▶ DATASET EXCERPTS:
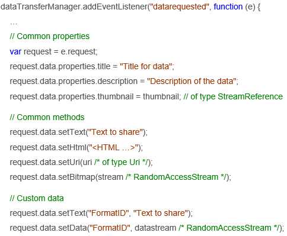The width and height of the screenshot is (287, 236).
Task: Click the "Title for data" string
Action: tap(146, 66)
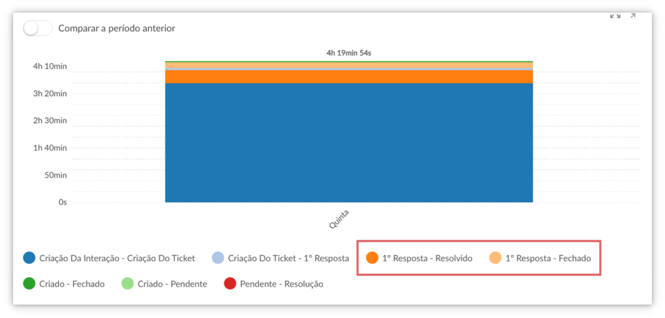The width and height of the screenshot is (665, 318).
Task: Click 'Criação Da Interação - Criação Do Ticket' legend text
Action: point(117,258)
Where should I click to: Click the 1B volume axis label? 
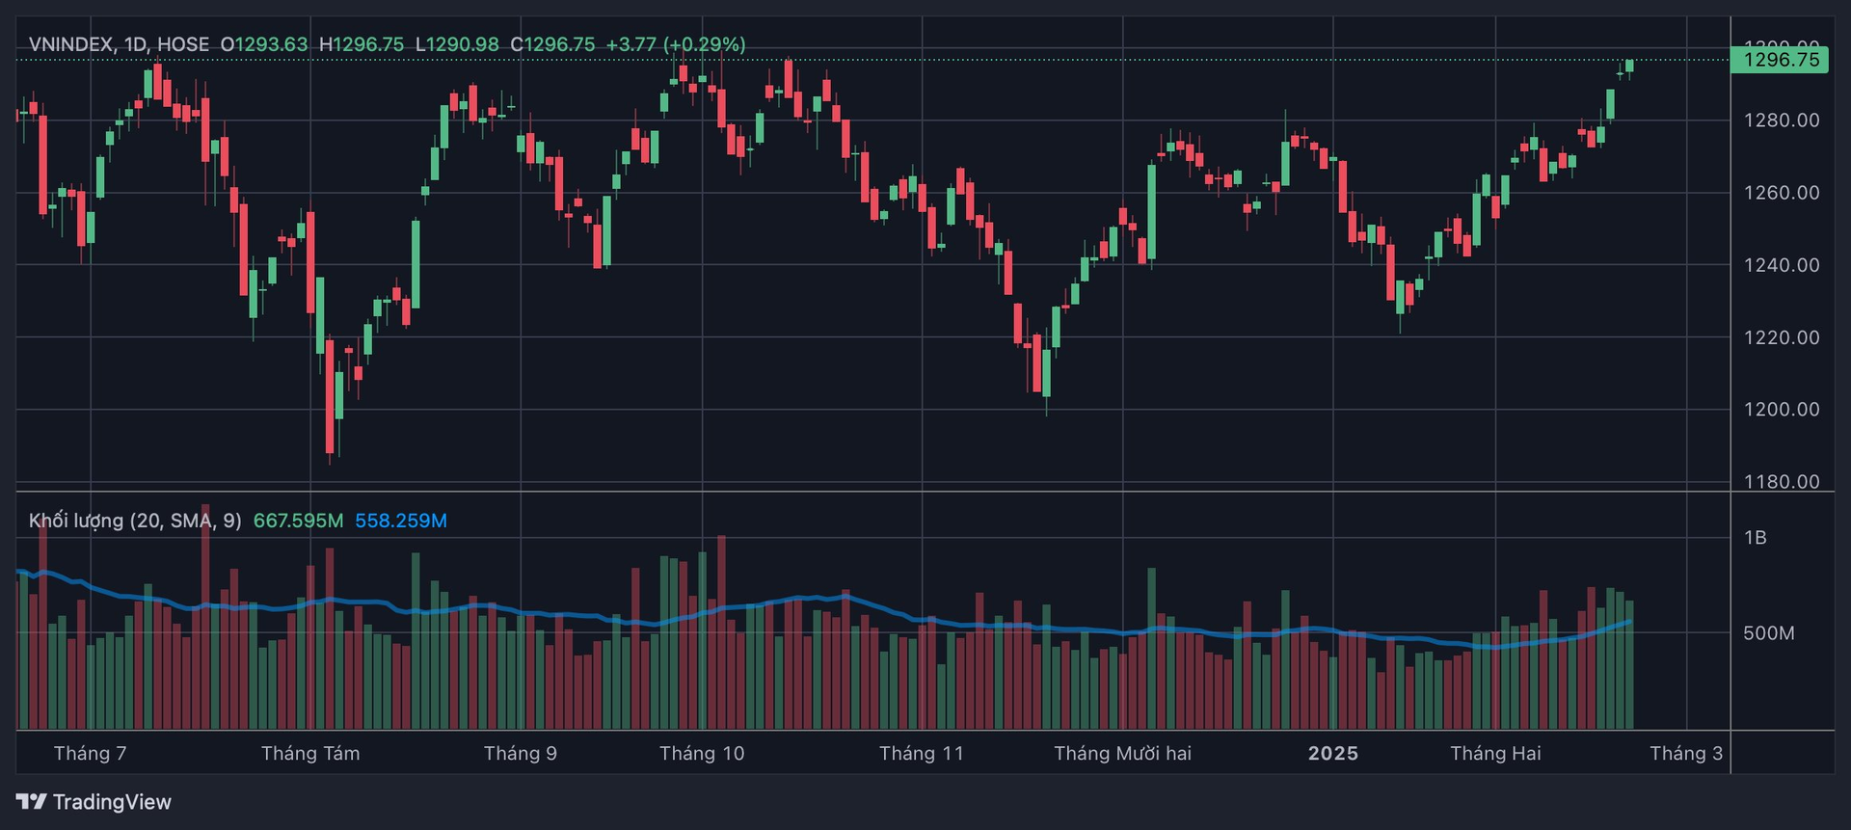pyautogui.click(x=1756, y=538)
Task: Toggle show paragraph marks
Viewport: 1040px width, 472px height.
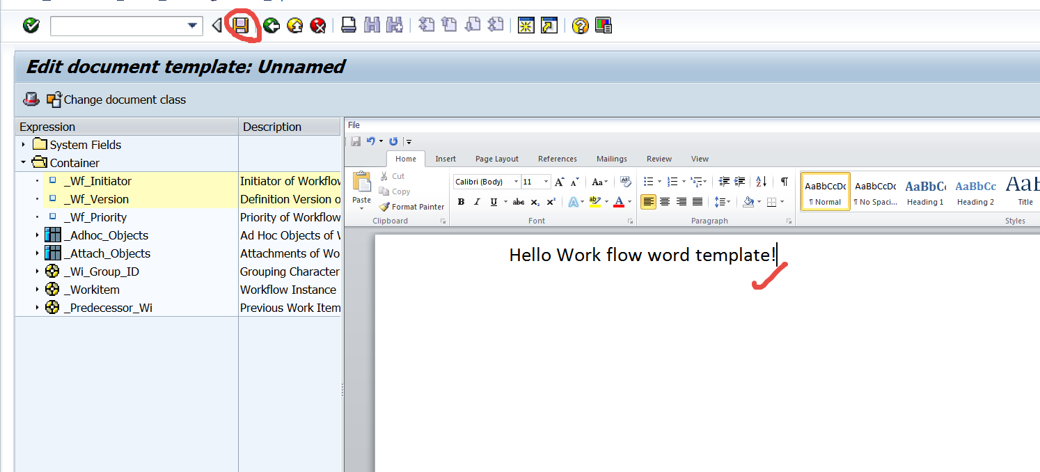Action: point(784,181)
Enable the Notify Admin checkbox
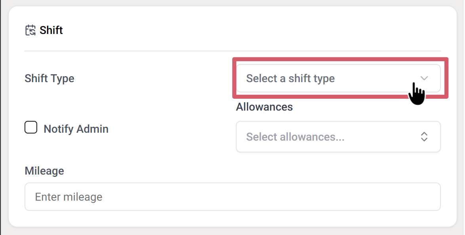The image size is (465, 235). (31, 128)
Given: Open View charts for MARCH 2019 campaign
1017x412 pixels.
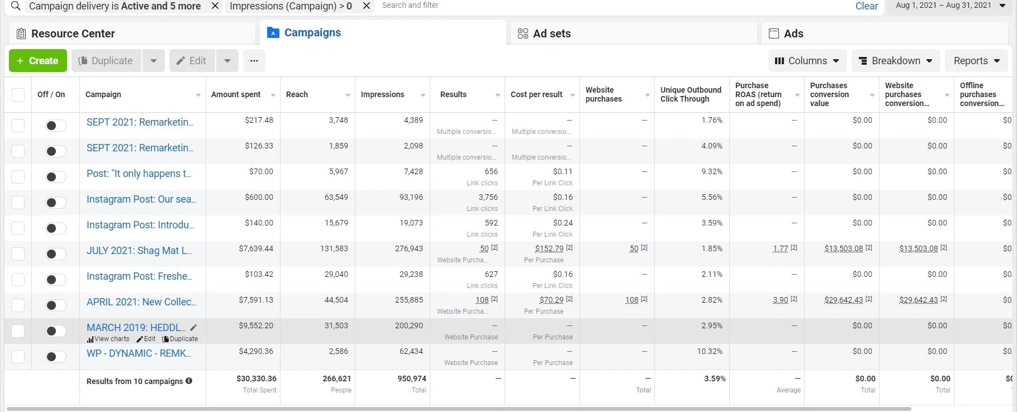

▶ EXERCISE OBJECTIVE: All that is wanted is the lines from the one holding "Enable the Notify Admin checkbox" through the end of the material, duplicated exactly, with no pictures.

▶ WRITTEN SOLUTION:
Enable the Notify Admin checkbox
The image size is (465, 235). (31, 128)
Given: Open View charts for MARCH 2019 campaign
1017x412 pixels.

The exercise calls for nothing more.